## RECORDS FOR PROCESSING
==========

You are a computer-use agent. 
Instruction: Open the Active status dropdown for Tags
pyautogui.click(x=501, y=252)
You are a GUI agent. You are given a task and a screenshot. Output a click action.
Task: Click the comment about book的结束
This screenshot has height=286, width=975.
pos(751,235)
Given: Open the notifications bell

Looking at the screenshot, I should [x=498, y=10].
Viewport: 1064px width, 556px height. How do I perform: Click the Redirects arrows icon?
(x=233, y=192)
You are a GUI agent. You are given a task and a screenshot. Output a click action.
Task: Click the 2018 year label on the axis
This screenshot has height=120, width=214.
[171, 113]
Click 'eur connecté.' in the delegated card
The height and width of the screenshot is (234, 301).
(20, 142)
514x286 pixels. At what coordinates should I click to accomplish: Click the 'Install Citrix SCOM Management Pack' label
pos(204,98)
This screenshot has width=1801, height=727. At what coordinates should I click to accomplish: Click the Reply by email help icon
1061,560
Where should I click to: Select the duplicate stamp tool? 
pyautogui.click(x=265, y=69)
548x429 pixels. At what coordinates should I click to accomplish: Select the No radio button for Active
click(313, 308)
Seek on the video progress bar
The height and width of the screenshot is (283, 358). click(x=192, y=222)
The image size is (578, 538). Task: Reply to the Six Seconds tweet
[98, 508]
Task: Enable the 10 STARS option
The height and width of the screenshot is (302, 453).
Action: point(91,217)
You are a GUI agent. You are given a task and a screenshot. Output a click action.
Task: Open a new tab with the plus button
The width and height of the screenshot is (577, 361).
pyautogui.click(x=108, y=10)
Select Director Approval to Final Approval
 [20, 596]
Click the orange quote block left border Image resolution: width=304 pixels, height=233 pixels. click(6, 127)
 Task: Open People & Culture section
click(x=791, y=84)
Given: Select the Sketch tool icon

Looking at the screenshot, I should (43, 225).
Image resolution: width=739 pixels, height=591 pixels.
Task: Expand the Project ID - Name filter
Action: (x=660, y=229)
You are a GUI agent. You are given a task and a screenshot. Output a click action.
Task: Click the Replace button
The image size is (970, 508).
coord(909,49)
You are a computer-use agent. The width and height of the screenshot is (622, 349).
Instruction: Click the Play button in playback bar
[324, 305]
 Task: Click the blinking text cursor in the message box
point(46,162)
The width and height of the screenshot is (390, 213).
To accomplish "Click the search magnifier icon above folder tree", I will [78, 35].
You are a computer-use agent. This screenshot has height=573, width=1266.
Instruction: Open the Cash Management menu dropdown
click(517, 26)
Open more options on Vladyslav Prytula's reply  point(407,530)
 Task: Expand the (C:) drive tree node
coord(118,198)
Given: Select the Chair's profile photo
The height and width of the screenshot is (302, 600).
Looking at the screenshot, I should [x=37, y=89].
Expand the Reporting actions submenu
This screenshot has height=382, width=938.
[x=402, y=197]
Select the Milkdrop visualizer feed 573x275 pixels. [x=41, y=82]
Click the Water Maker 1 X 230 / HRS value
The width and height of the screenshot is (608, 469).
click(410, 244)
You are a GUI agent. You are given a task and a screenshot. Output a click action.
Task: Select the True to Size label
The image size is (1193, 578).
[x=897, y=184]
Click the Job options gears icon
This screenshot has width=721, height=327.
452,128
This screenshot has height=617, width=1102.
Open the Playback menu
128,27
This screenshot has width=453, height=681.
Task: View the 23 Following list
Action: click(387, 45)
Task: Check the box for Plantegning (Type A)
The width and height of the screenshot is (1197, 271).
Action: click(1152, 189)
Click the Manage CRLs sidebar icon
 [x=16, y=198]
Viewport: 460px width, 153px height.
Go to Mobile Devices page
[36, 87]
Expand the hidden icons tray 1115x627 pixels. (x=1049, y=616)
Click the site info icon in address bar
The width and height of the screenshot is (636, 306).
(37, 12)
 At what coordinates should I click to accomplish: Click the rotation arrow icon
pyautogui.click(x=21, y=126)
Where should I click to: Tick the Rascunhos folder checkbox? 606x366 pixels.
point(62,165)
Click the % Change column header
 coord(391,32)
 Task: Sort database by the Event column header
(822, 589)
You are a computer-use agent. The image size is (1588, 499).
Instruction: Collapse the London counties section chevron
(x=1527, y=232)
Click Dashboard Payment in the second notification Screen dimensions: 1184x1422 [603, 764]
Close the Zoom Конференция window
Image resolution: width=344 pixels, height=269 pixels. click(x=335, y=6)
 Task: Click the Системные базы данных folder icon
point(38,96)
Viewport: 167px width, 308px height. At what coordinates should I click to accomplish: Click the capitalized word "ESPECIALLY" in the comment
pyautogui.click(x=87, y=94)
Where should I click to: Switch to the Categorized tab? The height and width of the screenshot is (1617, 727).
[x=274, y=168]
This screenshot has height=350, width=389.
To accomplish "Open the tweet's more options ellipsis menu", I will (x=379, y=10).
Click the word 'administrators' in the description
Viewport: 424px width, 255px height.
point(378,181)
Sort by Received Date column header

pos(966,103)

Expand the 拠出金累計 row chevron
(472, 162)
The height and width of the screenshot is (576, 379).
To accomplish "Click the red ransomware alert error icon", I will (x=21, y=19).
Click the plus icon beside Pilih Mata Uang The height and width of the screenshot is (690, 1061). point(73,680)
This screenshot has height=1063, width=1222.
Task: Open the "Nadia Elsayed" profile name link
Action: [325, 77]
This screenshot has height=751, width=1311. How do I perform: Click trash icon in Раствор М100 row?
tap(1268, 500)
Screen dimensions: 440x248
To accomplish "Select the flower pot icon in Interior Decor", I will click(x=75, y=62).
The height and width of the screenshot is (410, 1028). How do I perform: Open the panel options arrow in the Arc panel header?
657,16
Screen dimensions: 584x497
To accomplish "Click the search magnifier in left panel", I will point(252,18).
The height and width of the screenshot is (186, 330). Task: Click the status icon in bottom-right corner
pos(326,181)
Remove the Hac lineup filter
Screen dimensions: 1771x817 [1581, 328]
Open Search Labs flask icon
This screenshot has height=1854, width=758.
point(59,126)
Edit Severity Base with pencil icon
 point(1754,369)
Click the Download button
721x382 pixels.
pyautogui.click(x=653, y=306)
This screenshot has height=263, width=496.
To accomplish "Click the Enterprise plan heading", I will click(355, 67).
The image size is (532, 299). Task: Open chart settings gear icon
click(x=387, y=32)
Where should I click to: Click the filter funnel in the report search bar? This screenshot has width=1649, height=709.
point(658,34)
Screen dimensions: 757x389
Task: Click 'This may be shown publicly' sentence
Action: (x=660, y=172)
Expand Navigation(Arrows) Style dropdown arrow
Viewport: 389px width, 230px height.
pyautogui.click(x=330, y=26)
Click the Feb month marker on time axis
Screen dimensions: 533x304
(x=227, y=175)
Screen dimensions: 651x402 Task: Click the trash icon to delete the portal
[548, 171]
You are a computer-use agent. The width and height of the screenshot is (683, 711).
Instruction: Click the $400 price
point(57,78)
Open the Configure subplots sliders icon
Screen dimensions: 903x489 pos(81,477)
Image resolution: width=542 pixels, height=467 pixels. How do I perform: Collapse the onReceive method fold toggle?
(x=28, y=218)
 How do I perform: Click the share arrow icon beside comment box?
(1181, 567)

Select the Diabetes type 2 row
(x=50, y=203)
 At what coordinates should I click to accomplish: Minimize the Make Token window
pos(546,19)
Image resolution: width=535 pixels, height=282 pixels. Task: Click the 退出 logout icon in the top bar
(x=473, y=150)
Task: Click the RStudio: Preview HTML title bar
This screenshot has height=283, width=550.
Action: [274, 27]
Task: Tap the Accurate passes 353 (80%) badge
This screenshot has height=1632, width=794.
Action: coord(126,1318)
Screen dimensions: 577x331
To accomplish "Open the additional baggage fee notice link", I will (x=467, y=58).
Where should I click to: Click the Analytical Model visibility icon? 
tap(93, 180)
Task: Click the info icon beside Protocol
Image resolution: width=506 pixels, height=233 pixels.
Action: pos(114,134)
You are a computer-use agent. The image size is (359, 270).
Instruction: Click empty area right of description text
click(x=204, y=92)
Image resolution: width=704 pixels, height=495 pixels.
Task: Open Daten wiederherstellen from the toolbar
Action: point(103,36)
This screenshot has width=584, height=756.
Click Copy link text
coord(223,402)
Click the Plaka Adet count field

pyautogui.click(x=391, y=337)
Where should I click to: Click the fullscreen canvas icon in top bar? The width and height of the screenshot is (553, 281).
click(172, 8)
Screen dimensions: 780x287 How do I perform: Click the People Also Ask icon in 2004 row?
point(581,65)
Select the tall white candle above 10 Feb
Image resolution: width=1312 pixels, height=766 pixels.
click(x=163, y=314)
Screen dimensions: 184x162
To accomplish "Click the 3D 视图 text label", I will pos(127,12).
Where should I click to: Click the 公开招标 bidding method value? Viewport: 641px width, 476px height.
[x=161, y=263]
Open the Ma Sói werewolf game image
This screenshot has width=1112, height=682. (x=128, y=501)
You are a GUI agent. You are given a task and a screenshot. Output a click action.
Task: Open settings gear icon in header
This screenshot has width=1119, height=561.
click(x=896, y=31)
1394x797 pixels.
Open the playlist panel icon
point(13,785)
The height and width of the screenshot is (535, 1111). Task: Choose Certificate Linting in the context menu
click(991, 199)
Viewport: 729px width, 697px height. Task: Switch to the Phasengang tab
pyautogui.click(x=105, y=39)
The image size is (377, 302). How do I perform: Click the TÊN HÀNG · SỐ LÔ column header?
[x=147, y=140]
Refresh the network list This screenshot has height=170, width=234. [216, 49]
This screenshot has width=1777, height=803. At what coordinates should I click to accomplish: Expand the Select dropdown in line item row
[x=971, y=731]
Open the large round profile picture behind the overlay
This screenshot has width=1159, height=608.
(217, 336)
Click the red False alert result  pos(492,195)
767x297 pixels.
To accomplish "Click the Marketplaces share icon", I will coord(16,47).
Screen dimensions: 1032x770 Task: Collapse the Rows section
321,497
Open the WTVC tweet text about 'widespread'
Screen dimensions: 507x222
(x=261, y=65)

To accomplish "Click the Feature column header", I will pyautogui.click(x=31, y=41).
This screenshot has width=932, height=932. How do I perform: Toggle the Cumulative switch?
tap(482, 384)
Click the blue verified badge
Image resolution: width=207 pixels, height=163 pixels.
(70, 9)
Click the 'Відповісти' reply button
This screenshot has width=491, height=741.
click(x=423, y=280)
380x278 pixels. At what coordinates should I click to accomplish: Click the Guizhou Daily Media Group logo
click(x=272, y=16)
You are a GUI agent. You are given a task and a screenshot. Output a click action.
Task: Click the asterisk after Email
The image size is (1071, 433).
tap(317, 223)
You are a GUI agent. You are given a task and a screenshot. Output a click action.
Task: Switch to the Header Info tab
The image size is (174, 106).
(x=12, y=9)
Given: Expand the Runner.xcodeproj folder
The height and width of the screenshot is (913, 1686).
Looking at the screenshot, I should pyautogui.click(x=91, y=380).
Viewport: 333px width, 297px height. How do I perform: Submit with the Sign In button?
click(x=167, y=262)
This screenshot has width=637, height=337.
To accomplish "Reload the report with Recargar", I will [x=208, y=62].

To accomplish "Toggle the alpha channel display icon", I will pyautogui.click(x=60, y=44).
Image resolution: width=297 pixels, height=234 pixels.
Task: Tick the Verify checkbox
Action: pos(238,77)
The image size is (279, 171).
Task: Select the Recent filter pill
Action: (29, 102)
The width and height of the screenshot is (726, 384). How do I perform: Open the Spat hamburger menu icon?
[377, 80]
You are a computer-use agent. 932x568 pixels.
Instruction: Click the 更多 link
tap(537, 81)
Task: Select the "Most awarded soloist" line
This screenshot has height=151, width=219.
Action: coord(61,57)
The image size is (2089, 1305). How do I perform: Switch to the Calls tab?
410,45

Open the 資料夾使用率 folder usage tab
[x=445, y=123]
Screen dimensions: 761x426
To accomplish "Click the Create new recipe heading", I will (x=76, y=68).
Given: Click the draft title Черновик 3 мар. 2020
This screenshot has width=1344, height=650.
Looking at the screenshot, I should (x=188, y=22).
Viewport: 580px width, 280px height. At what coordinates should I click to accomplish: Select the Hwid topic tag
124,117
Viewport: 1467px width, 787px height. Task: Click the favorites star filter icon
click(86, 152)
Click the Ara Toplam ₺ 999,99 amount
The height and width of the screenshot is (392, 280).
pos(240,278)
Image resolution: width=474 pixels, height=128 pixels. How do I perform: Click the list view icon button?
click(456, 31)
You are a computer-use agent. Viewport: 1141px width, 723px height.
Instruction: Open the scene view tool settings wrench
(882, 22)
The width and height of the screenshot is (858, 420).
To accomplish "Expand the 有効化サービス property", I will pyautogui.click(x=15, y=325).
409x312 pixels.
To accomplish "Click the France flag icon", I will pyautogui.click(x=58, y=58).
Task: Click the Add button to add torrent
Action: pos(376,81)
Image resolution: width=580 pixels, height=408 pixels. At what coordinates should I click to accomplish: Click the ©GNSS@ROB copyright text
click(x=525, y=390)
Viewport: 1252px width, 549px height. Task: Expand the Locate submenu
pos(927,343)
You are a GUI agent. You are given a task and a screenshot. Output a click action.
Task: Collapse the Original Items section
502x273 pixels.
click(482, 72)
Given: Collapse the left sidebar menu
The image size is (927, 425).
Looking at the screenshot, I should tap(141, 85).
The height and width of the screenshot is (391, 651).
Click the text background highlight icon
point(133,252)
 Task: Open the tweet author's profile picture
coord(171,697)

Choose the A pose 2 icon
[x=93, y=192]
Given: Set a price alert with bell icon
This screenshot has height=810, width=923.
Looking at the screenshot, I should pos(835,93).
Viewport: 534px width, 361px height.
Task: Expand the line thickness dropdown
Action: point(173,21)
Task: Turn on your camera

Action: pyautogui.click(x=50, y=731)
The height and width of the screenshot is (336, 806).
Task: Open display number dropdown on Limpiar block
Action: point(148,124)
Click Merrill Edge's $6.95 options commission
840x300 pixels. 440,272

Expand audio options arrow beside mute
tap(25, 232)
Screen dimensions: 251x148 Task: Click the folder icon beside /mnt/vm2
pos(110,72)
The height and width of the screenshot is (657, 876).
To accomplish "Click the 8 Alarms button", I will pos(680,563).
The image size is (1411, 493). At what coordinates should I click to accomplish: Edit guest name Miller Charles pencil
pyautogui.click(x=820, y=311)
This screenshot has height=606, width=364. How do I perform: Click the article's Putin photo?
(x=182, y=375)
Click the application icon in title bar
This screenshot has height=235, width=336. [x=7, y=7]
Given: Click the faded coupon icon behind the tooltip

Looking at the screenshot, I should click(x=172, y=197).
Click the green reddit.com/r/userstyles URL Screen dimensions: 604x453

==========

## PROBLEM REQUIREMENTS
Considering the entries above, how many lines contain "heading"? Give that number with nothing else.

## RESPONSE TO THIS EXERCISE
2